On working hard and being lazy
I just finished lunch and great discussion with a good friend. We were talking about several books including “The Four Hour Work Week” (which, if you have talked to me for more than 5-minutes, I have mentioned it to you, I’m sure!). We ended up on the same thought:
Thinking about how to work less is much more difficult than just working hard.
Is that hard to understand?
Here’s the thing.
We get wrapped up in the comfort of just “working hard”.
“If you are busy, you will be successful”… that’s not necessarily the case.
Being still and REALLY concentrating on a “better way” is much harder than just “doing SOMETHING”…

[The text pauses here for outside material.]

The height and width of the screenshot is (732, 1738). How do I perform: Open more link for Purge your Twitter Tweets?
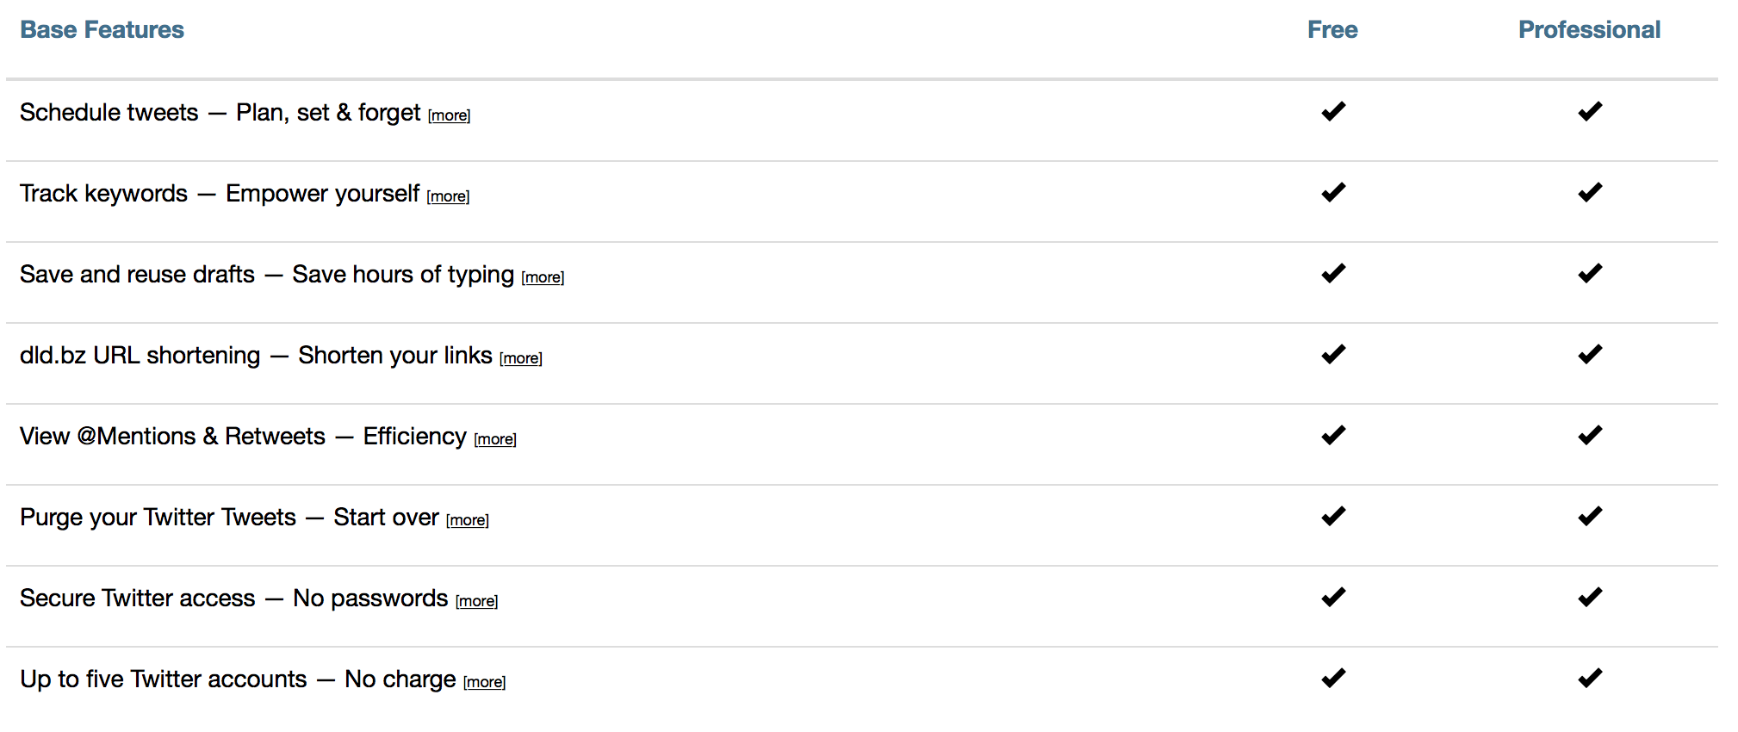click(468, 520)
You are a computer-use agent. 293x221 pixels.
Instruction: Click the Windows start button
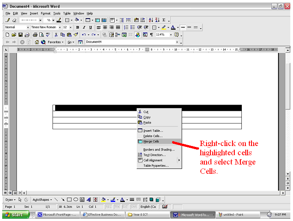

“Doing something” can be the default mode that can keep you busy for sure, but not necessarily successful.
For instance:
I can get scissors and cut my lawn with them if I wanted… I would be busy…
I can get a lawn mower, crank it and make very easy work of it… be done in a few minutes… The first one makes me feel as though I have done more “honest” work.
OR how bout this… why don’t I hire someone who can do it in less time than I ever could..meanwhile, I use that time to do something that is more creative for me.
The same could be said for changing the oil in the car, balancing the checkbook, or even calling Pastors trying to get bookings?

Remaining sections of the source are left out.